Posted by: Shane Matthews | 2009-10-12 7:25:49 PM
It was a brave man that first eat an oyster
Posted by: Jonathan Swift | 2009-10-12 11:59:19 PM
"Rat Park"?
And does the good professor have an explanation for the addiction that plagued China and the U.S. in the 19th century? Presumably not all Chinese opium eaters were kept in cages. By the way, what does the scientific community as a whole think of his theories?
Posted by: Shane Matthews | 2009-10-13 6:34:07 AM
"Maybe" and seafood. Wow.
Posted by: Shane Matthews | 2009-10-13 6:34:43 AM
Do you mean the alleged epidemic in the US caused by the regulated drug pushers like Bayer and such?
I didn't know Aspirin was so addictive.
Wasn't that so called epidemic already on the decline even before legislation was created?

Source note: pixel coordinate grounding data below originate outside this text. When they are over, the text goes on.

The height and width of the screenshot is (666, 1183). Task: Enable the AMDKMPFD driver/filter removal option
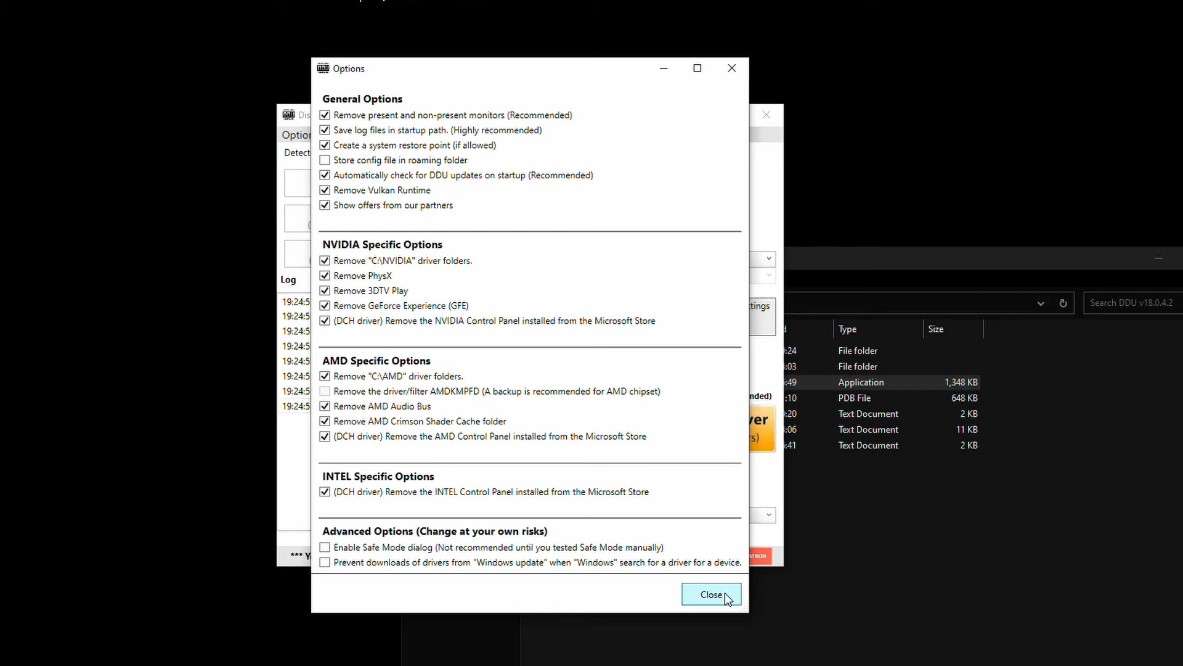[325, 391]
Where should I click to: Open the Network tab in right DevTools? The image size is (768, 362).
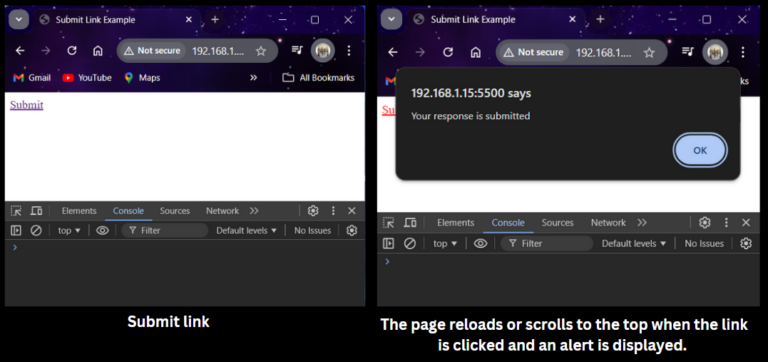pos(608,222)
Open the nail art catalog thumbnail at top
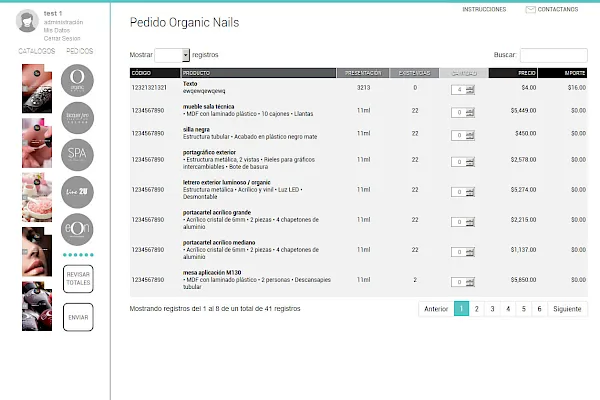 (37, 88)
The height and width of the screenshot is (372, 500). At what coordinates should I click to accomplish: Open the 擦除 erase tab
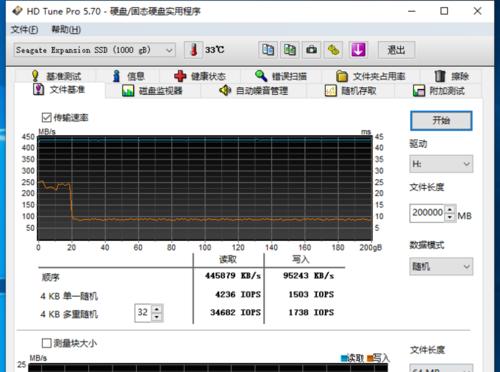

The generation of Civil War addicts was dying off naturally, yes. However, opium eating, introduced into European and North American cities by the Chinese (who had become addicted to it largely through the machinations of these same Westerners) was on the rise, and China did not get rid of its addiction problem until the Communists stamped it out by exterminating the addicts, said to number over ninety million.
Would addiction to opiates have happened 19th century USA if these DRUG companies were up front with the America consumers, and told them the addiction risks they faced?
Most probably. Everyone today knows how addictive heroin and cocaine are, but use remains endemic even without using either as medicine for legitimate complaints, no? Also, addiction was not as understood in the 19th century as it is today.
It appears all through history science only advance because of a few visionary people and the rest of the so called scientitsts are just collecting a check for going through the motions.
Where is the evidence that this man is such a visionary? Has he performed the equivalent of inventing the electric light bulb? Has he demonstrated success that others can duplicate? Or is it a hoax, like cold fusion?
It is my opinion that scientific consensus, is the root cause of many problems.
It is my opinion that self-delusion is the root cause of many more.
Posted by: Shane Matthews | 2009-10-13 1:20:17 PM
Heavy marijuana use not linked to lung cancer. This post dates health canadas findings in 2005."
Wonderful. Now find me proof that newer studies are always more accurate than older ones.
Posted by: Shane Matthews | 2009-10-13 2:57:23 PM
close tag
Posted by: Shane Matthews | 2009-10-13 2:57:35 PM
MRS, all those studies have already been posted and debated. They are correlations only, and rather weak ones, at that. They don't PROVE anything.
Posted by: Shane Matthews | 2009-10-13 2:58:29 PM
The close tag was an attempt to fix the italics that have jammed on; it was not directed at you. It obviously didn't work, so I'll try again--close tag.
And no, I won't be a dear; if you want to know exactly where these things were discussed, you can look for yourself. I know they were discussed to death, because I did much of the discussing. And I'm still waiting for some kind of proof that just because a study is newer automatically makes it better.
Posted by: Shane Matthews | 2009-10-13 6:52:53 PM
I'd be happy to find a deer eating leaves; they're easier to bag when they're distracted.